┌──
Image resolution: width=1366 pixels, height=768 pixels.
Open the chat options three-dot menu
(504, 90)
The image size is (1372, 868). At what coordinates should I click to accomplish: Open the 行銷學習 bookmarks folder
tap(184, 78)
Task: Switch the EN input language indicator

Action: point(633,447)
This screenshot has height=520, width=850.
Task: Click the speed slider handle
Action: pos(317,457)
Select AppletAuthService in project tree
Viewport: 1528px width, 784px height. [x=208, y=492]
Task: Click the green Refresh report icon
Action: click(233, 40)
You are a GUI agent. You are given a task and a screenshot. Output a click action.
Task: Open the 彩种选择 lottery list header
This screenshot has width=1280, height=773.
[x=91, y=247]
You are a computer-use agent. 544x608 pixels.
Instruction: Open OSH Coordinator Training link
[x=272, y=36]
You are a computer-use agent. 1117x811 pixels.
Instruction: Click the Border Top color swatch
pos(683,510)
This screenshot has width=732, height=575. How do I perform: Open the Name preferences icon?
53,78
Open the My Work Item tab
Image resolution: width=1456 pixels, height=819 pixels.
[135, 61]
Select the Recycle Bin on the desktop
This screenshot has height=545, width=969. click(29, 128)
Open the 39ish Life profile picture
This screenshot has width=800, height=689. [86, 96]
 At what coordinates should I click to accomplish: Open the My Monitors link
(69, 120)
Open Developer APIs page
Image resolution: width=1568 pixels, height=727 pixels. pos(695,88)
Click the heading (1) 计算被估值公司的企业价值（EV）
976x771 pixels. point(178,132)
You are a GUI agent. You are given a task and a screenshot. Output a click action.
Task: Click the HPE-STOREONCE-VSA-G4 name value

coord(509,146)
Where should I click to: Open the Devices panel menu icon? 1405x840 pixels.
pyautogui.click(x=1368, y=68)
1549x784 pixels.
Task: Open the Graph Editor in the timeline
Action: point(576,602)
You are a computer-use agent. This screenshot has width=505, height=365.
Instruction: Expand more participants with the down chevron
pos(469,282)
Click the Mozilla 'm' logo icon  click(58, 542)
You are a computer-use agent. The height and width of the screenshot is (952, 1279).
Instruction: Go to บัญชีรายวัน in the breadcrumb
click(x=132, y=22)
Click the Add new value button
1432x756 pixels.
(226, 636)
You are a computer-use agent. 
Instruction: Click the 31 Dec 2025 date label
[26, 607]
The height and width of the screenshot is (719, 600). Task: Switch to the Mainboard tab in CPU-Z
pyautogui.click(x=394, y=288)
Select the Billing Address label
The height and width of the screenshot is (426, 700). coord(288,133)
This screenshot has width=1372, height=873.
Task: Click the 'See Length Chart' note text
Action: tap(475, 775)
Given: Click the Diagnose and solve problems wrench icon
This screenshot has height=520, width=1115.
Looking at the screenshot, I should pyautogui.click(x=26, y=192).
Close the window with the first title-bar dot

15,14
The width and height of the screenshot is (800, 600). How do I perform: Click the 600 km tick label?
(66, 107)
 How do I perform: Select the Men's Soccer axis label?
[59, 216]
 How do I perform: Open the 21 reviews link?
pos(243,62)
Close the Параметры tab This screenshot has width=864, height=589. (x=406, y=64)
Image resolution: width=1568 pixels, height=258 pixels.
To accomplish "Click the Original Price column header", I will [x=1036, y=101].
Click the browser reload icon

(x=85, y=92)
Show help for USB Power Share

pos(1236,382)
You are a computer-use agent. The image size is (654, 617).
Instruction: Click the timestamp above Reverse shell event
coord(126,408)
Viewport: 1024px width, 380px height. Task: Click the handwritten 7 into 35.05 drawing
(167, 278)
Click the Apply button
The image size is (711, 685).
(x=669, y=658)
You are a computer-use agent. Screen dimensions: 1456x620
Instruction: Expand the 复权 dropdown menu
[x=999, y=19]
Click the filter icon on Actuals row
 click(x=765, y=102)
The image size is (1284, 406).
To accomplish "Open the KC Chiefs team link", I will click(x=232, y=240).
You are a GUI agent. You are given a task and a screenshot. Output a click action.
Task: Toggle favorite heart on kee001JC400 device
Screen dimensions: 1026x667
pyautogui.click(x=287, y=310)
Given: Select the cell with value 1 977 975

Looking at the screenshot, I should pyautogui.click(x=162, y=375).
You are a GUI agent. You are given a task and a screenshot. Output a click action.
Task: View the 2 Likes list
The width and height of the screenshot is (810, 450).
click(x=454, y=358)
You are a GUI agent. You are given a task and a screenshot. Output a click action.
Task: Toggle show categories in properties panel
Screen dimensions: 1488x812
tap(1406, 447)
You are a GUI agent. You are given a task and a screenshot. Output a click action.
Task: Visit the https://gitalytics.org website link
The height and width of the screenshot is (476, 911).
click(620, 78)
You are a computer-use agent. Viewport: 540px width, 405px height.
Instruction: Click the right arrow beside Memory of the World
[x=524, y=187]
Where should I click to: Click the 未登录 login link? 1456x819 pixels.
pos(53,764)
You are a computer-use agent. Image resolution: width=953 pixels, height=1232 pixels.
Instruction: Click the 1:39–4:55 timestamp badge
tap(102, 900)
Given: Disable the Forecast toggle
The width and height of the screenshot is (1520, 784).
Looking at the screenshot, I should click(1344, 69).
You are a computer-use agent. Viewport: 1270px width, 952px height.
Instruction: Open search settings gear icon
└──
Pick out every line of the listing above that contains the string "timestamp", matching case exactly, and copy each one out in full.

Instruction: Click the timestamp above Reverse shell event
Instruction: Click the 1:39–4:55 timestamp badge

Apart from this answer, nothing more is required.